### DOCUMENT PASSAGE
- The film's poster
- Directed by: Jan Švankmajer
- Written by: Jan Švankmajer
- Produced by: Jaromír Kallista
- Cinematography: Svatopluk Malý
- Edited by: Marie Zemanová
- Production companies: Channel 4 Heart of Europe Prague Koninck International Athanor
- Distributed by: Zeitgeist Films
- Release date: June 8, 1992;
- Running time: 17 minutes
- Countries: Czechoslovakia United Kingdom

= Food (film) =

Food (Jídlo) is a 1992 Czech animated comedy short film directed by Jan Švankmajer that uses claymation and pixilation. It examines the human relationship with food by showing breakfast, lunch, and dinner.

### MATERIAL PROVIDED
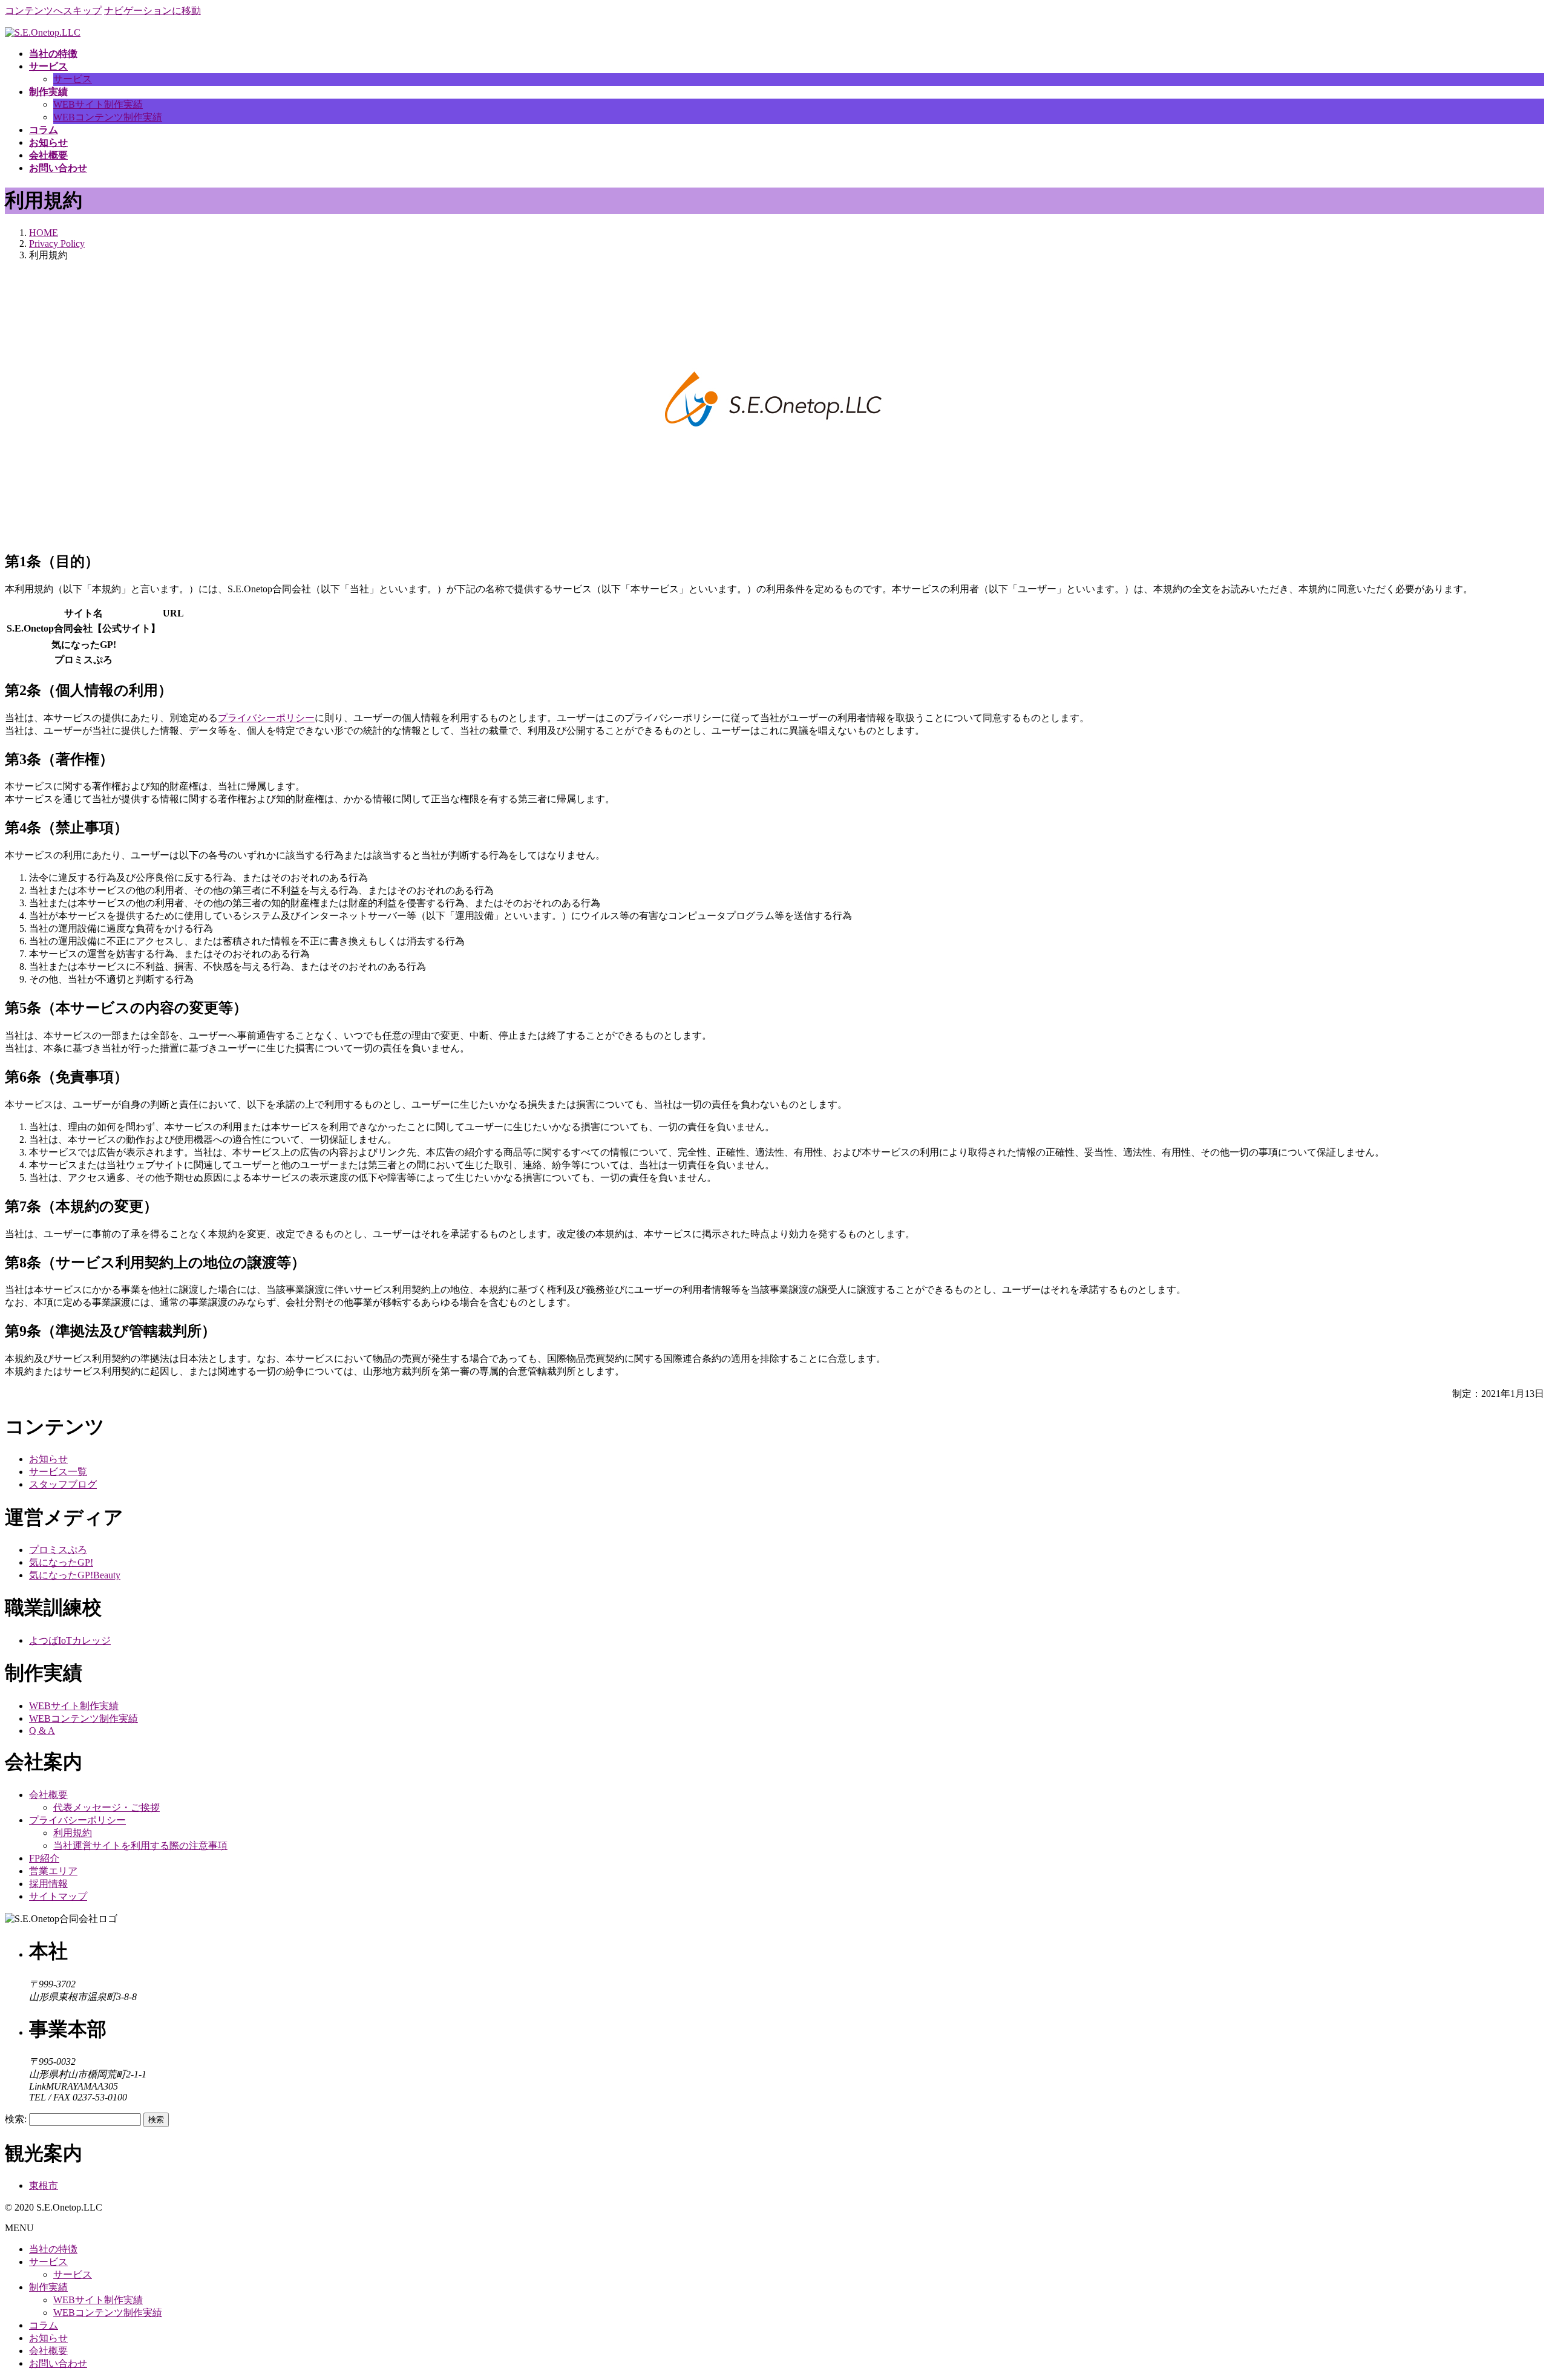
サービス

### SET OF TASKS
• 1. Do these statements agree with the film entry on Food? Answer yes or no for each, quoting the deciding words. (a) The film runs 17 minutes. (b) Channel 4 distributed the film. (c) The film uses claymation.
• 2. Who produced the film, according to the film entry on Food?
• 3. Transcribe everything in the film entry on Food from "Food (Jídlo) is" down to "lunch, and dinner.".
The lines have no connection to the film entry.

### WRITTEN RESPONSES
• 1.
(a) Yes: "Running time: 17 minutes"
(b) No: "Distributed by: Zeitgeist Films"
(c) Yes: "uses claymation and pixilation"

• 2. Jaromír Kallista

• 3.
Food (Jídlo) is a 1992 Czech animated comedy short film directed by Jan Švankmajer that uses claymation and pixilation. It examines the human relationship with food by showing breakfast, lunch, and dinner.